## Set task
Could you rewrite all of the entries below as a numbered list, omitting any blank lines?

## Records for this task
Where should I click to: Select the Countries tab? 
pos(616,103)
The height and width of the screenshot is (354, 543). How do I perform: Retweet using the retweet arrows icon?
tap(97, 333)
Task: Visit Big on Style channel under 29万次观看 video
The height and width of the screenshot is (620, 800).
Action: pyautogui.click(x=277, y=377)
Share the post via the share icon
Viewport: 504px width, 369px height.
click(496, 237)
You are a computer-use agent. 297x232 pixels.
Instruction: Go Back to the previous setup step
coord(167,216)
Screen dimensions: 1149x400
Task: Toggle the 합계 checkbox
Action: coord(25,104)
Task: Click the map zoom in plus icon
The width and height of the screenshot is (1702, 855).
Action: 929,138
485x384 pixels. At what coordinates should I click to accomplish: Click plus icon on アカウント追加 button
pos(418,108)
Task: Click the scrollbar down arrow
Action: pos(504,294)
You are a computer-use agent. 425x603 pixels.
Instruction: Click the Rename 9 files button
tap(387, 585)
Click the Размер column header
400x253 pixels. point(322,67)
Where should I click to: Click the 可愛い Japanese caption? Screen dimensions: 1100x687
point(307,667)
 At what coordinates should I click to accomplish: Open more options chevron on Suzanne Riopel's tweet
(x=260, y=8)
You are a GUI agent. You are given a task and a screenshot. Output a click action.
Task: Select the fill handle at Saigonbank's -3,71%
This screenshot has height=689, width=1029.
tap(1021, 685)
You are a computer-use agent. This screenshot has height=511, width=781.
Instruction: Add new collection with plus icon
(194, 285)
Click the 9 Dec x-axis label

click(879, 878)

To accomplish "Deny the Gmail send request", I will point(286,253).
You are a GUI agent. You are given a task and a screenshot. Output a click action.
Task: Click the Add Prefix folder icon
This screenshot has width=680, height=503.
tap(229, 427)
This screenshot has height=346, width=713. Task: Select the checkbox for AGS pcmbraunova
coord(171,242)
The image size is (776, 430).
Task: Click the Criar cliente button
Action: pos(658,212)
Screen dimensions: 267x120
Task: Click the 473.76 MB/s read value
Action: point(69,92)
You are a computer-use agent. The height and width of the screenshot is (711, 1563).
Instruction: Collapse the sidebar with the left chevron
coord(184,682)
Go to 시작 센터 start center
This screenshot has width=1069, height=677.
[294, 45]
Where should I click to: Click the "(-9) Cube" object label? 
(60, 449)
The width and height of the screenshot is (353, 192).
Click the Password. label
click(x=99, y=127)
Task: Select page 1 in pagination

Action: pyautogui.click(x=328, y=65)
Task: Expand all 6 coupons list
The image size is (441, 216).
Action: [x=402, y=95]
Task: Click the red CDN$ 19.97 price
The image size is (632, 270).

## Answer to the exercise
1. Where should I click to: Select the Countries tab? 
2. pos(616,103)
3. The height and width of the screenshot is (354, 543). How do I perform: Retweet using the retweet arrows icon?
4. tap(97, 333)
5. Task: Visit Big on Style channel under 29万次观看 video
6. The height and width of the screenshot is (620, 800).
7. Action: pyautogui.click(x=277, y=377)
8. Share the post via the share icon
9. Viewport: 504px width, 369px height.
10. click(496, 237)
11. You are a computer-use agent. 297x232 pixels.
12. Instruction: Go Back to the previous setup step
13. coord(167,216)
14. Screen dimensions: 1149x400
15. Task: Toggle the 합계 checkbox
16. Action: coord(25,104)
17. Task: Click the map zoom in plus icon
18. The width and height of the screenshot is (1702, 855).
19. Action: 929,138
20. 485x384 pixels. At what coordinates should I click to accomplish: Click plus icon on アカウント追加 button
21. pos(418,108)
22. Task: Click the scrollbar down arrow
23. Action: pos(504,294)
24. You are a computer-use agent. 425x603 pixels.
25. Instruction: Click the Rename 9 files button
26. tap(387, 585)
27. Click the Размер column header
28. 400x253 pixels. point(322,67)
29. Where should I click to: Click the 可愛い Japanese caption? Screen dimensions: 1100x687
30. point(307,667)
31.  At what coordinates should I click to accomplish: Open more options chevron on Suzanne Riopel's tweet
32. (x=260, y=8)
33. You are a GUI agent. You are given a task and a screenshot. Output a click action.
34. Task: Select the fill handle at Saigonbank's -3,71%
35. This screenshot has height=689, width=1029.
36. tap(1021, 685)
37. You are a computer-use agent. This screenshot has height=511, width=781.
38. Instruction: Add new collection with plus icon
39. (194, 285)
40. Click the 9 Dec x-axis label
41. click(879, 878)
42. To accomplish "Deny the Gmail send request", I will point(286,253).
43. You are a GUI agent. You are given a task and a screenshot. Output a click action.
44. Task: Click the Add Prefix folder icon
45. This screenshot has width=680, height=503.
46. tap(229, 427)
47. This screenshot has height=346, width=713. Task: Select the checkbox for AGS pcmbraunova
48. coord(171,242)
49. The image size is (776, 430).
50. Task: Click the Criar cliente button
51. Action: pos(658,212)
52. Screen dimensions: 267x120
53. Task: Click the 473.76 MB/s read value
54. Action: point(69,92)
55. You are a computer-use agent. The height and width of the screenshot is (711, 1563).
56. Instruction: Collapse the sidebar with the left chevron
57. coord(184,682)
58. Go to 시작 센터 start center
59. This screenshot has width=1069, height=677.
60. [294, 45]
61. Where should I click to: Click the "(-9) Cube" object label? 
62. (60, 449)
63. The width and height of the screenshot is (353, 192).
64. Click the Password. label
65. click(x=99, y=127)
66. Task: Select page 1 in pagination
67. Action: pyautogui.click(x=328, y=65)
68. Task: Expand all 6 coupons list
69. The image size is (441, 216).
70. Action: [x=402, y=95]
71. Task: Click the red CDN$ 19.97 price
72. The image size is (632, 270).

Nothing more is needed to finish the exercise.